The following environment variables affect ``ovs-ctl``:

* ``PATH``

  ``ovs-ctl`` does not hardcode the location of any of the programs
  that it runs.  ``ovs-ctl`` will add the <sbindir> and <bindir> that
  were specified at ``configure`` time to ``PATH``, if they are not
  already present.

* ``OVS_LOGDIR``, ``OVS_RUNDIR``, ``OVS_DBDIR``, ``OVS_SYSCONFDIR``,
  ``OVS_PKGDATADIR``, ``OVS_BINDIR``, ``OVS_SBINDIR``

  Setting one of these variables in the environment overrides the
  respective ``configure`` option, both for ``ovs-ctl`` itself and for
  the other Open vSwitch programs that it runs.

Files
=====

``ovs-ctl`` uses the following files:

* ``ovs-lib``

  Shell function library used internally by ``ovs-ctl``.  It must be
  installed in the same directory as ``ovs-ctl``.

* ``<logdir>/<daemon>.log``

  Per-daemon logfiles.

* ``<rundir>/<daemon>.pid``

  Per-daemon pidfiles to track whether a daemon is running and with
  what process ID.

* ``<pkgdatadir>/vswitch.ovsschema``

  The OVS database schema used to initialize the database (use
  ``--db-schema`` to override this location).

* ``<dbdir>/conf.db``

  The OVS database (use ``--db-file`` to override this location).

* ``<rundir>/openvswitch/db.sock``

  The Unix domain socket used for local communication with
  ``ovsdb-server`` (use ``--db-sock`` to override this location).

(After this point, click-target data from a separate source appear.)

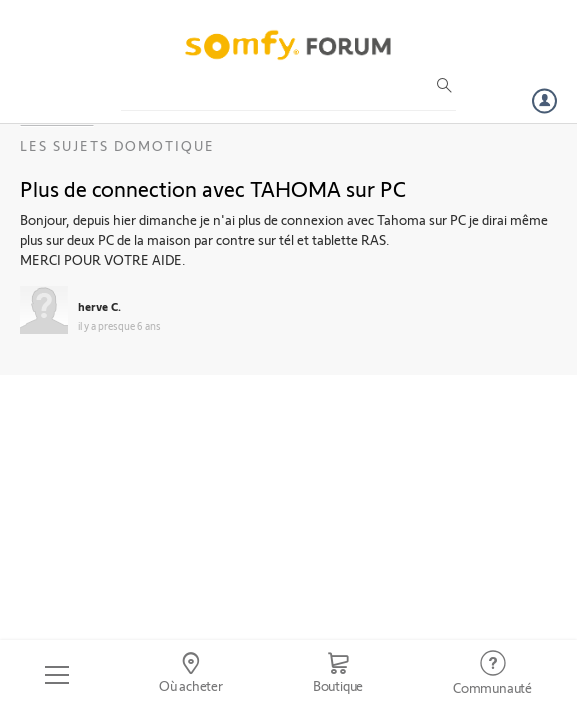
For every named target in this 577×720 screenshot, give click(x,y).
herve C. (99, 306)
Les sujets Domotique (117, 145)
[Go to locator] (191, 675)
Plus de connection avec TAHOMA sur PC (213, 188)
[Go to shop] (338, 675)
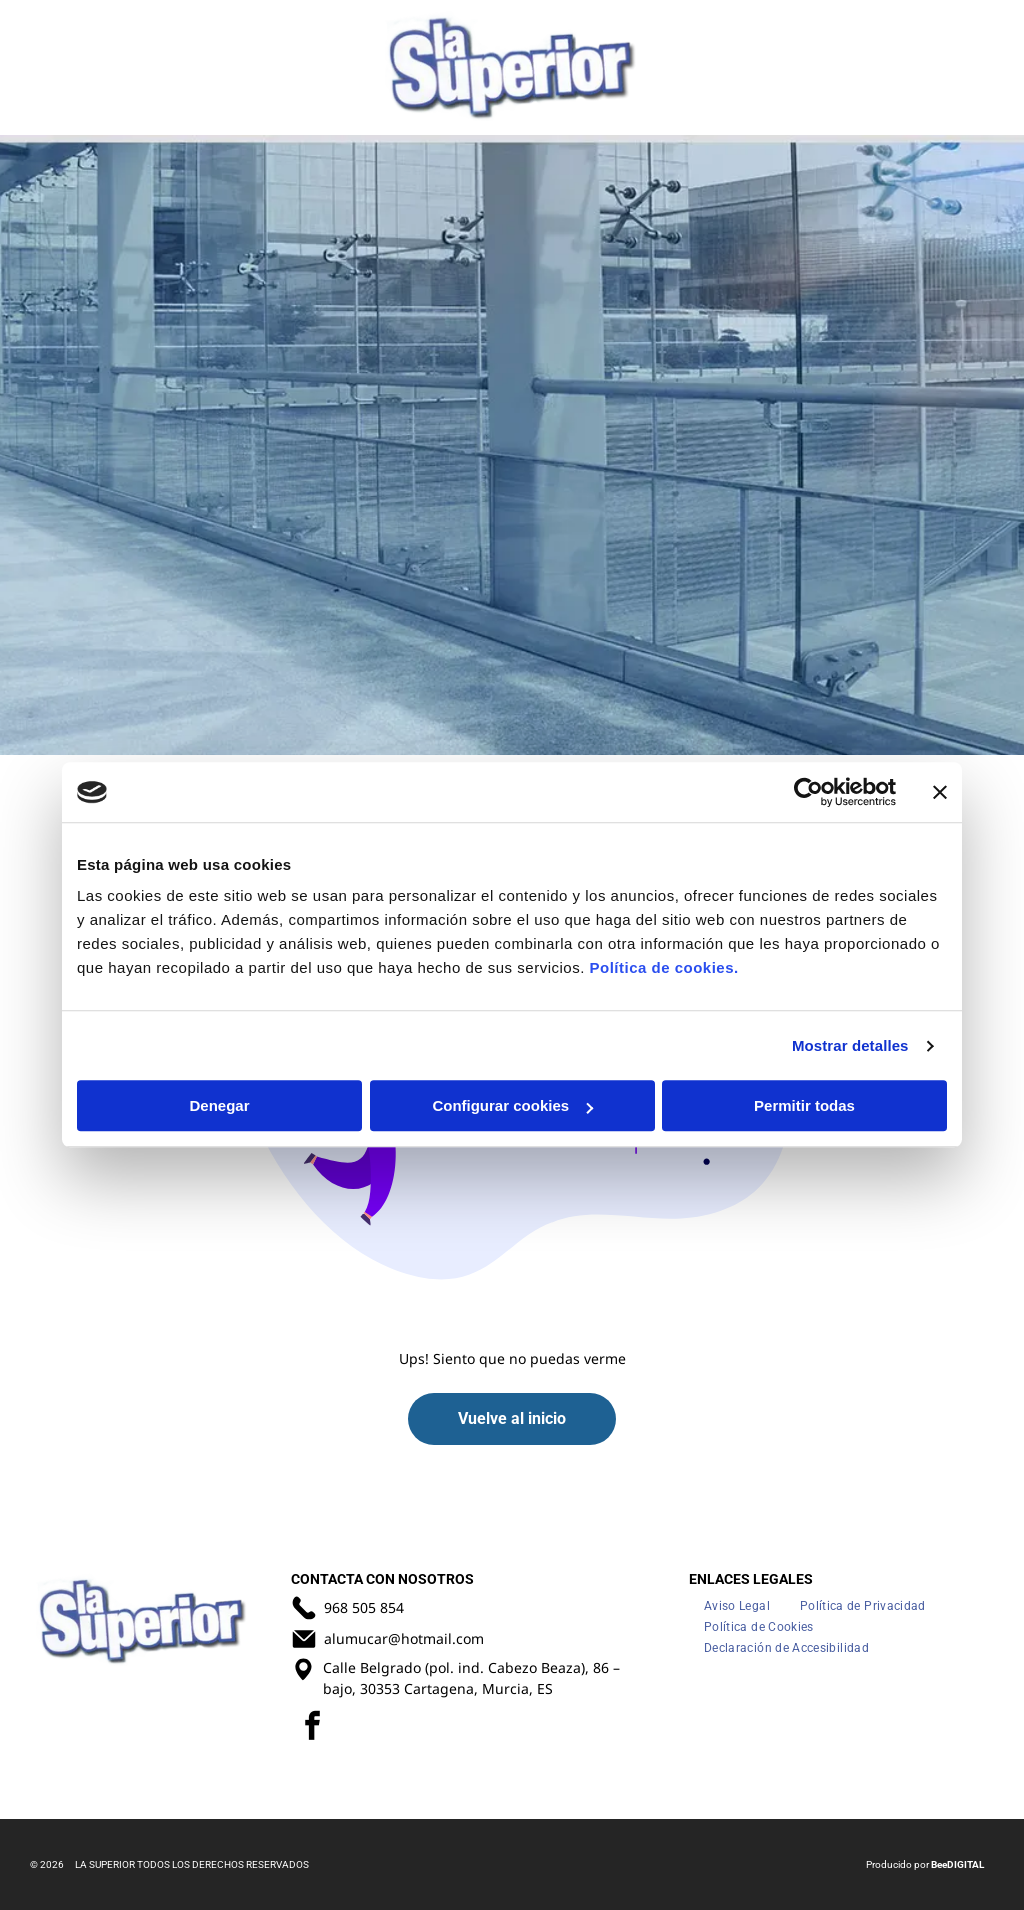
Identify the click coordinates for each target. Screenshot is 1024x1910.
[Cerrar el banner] (940, 792)
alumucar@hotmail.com (404, 1638)
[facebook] (313, 1728)
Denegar (219, 1106)
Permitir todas (804, 1106)
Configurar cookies (512, 1106)
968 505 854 (364, 1607)
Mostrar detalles (850, 1045)
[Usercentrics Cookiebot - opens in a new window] (808, 792)
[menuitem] (737, 1605)
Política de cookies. (663, 968)
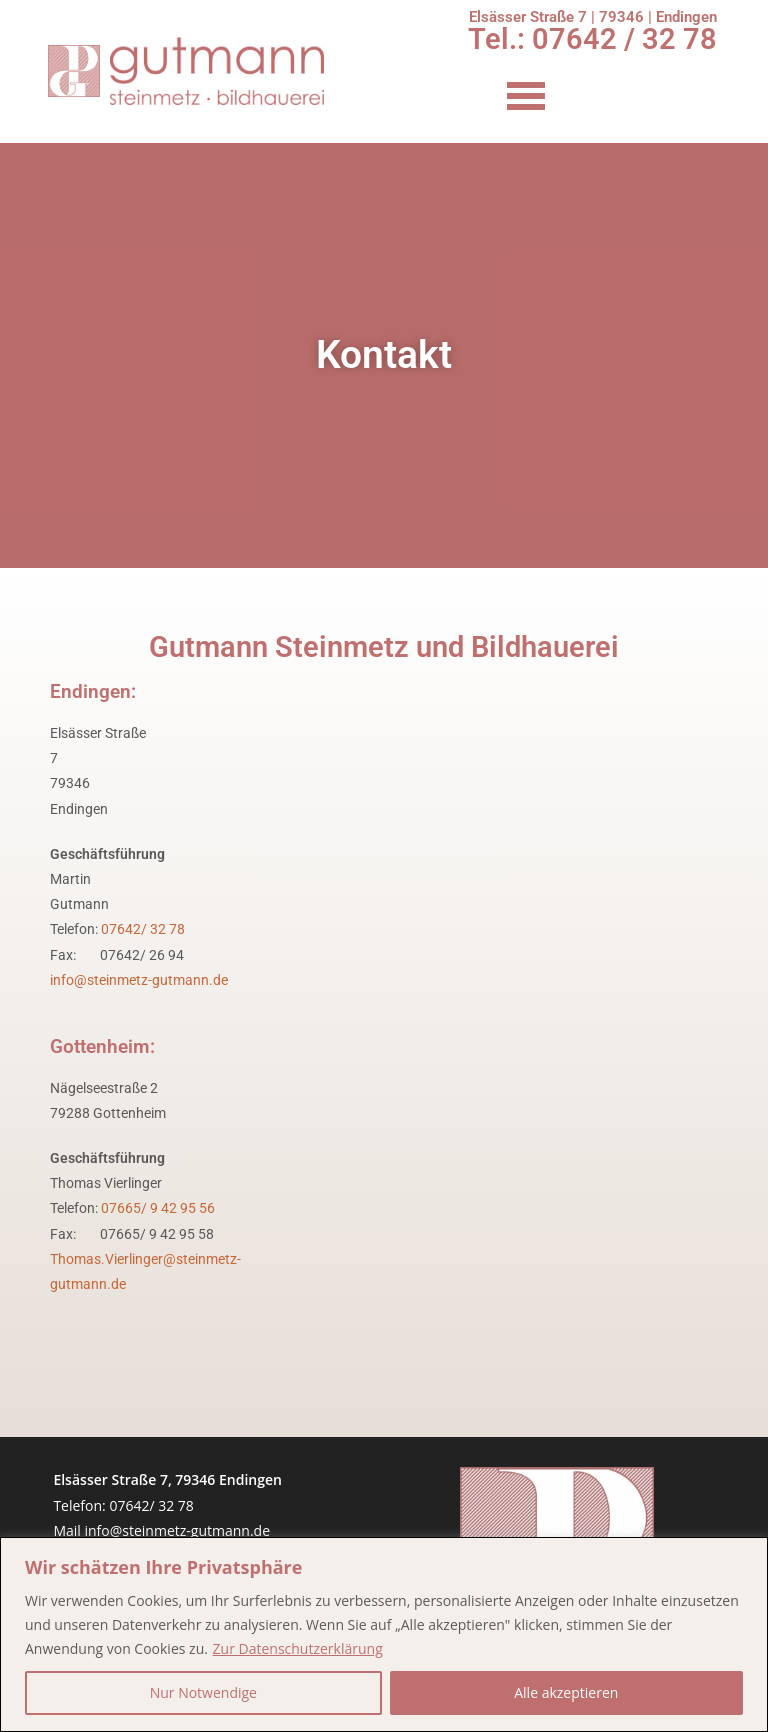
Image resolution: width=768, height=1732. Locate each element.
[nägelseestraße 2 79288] (508, 1177)
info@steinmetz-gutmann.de (139, 980)
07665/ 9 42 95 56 (158, 1208)
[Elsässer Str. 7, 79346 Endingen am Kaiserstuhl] (508, 847)
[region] (384, 1634)
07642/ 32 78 (143, 929)
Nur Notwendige (203, 1692)
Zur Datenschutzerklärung (298, 1648)
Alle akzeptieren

* ``<sysconfdir>/openvswitch/system-id.conf``

  The persistent system UUID created and read by
  ``--system-id=random``.

* ``<sysconfdir>/openvswitch/system-type.conf`` and
  ``<sysconfdir>/openvswitch/system-version.conf``

  The ``system-type`` and ``system-version`` values stored in the
  database's ``Open_vSwitch`` table when not specified as a
  command-line option.

Example
=======

The file ``debian/openvswitch-switch.init`` in the Open vSwitch source
distribution is a good example of how to use ``ovs-ctl``.

See Also
========

``README.rst``, ``ovsdb-server(8)``, ``ovs-vswitchd(8)``.